Tout à l'heure en voulant regarder "Malcolm" je suis tombée sur... un jeu débile présenté par Roland Magdane. Je n'en revenais pas que M6 me sucre la fin de la dernière saison de cette excellentissime série. Dépitée, j'ai zappé pour voir ce qu'il y avait sur les autres chaînes. Et je suis tombée sur le Grand Journal de Canal + avec en invitée d'honneur Vanessa Paradis, dont le dernier album sort aujourd'hui. (Cette fois, j'ai bien pensé à le pré-commander sur Amazon et devrais donc le recevoir après-demain).

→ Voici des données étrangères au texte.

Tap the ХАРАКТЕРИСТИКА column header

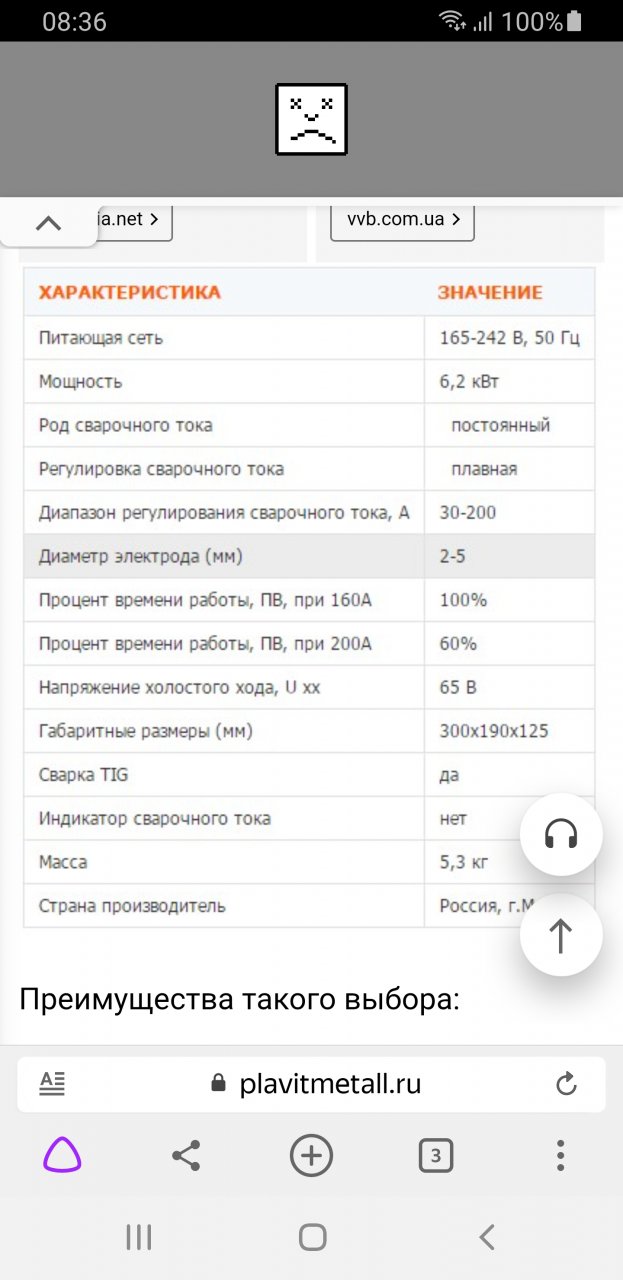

Vanessa Paradis n'a pas une grande voix. Le seul de ses albums qui figure encore dans ma CDthèque, c'est le "Variations sur le même t'aime" que lui avait écrit Gainsbourg. Son "Bliss" familial m'avait, à deux chansons près, copieusement gonflée. La moitié de ses films sont des navets. Elle est la première à reconnaître qu'elle n'est pas une intello et qu'elle ne possède aucune culture. Elle s'exprime avec le genre de lenteur hésitante qui tend à m'exaspérer chez d'autres. En plus elle est naturellement blonde aux yeux verts, elle pèse genre douze grammes et elle irradie la béatitude par tous les pores.

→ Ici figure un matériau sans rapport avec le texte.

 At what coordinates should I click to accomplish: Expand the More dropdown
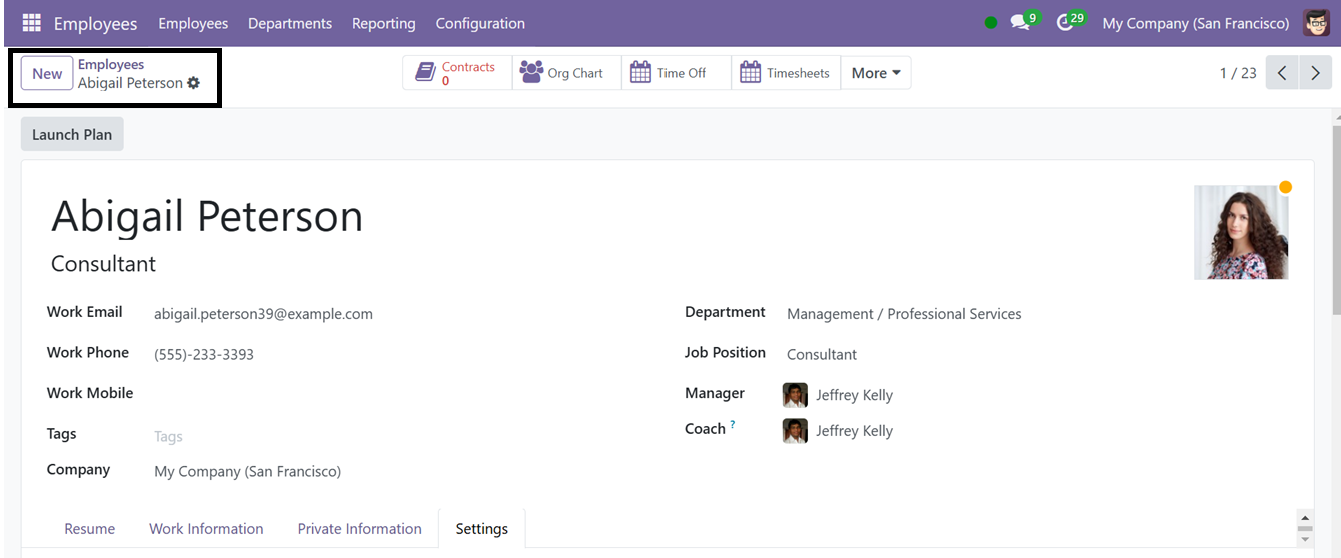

Je devrais la détester, mais je l'adore. Parce qu'elle n'a pas la grosse tête malgré sa triple casquette de chanteuse/actrice/modèle pour Chanel, parce qu'on la sent émerveillée par sa chance et pas du tout imbue d'elle-même, parce que malgré des choix professionnels pas toujours judicieux, il y a dans tout ce qu'elle fait une grâce unique, une luminosité qui justifie qu'elle soit devenue une icône malgré sa médiocre production artistique. Si je devais me réincarner dans la peau d'une star, je voudrais être Vanessa.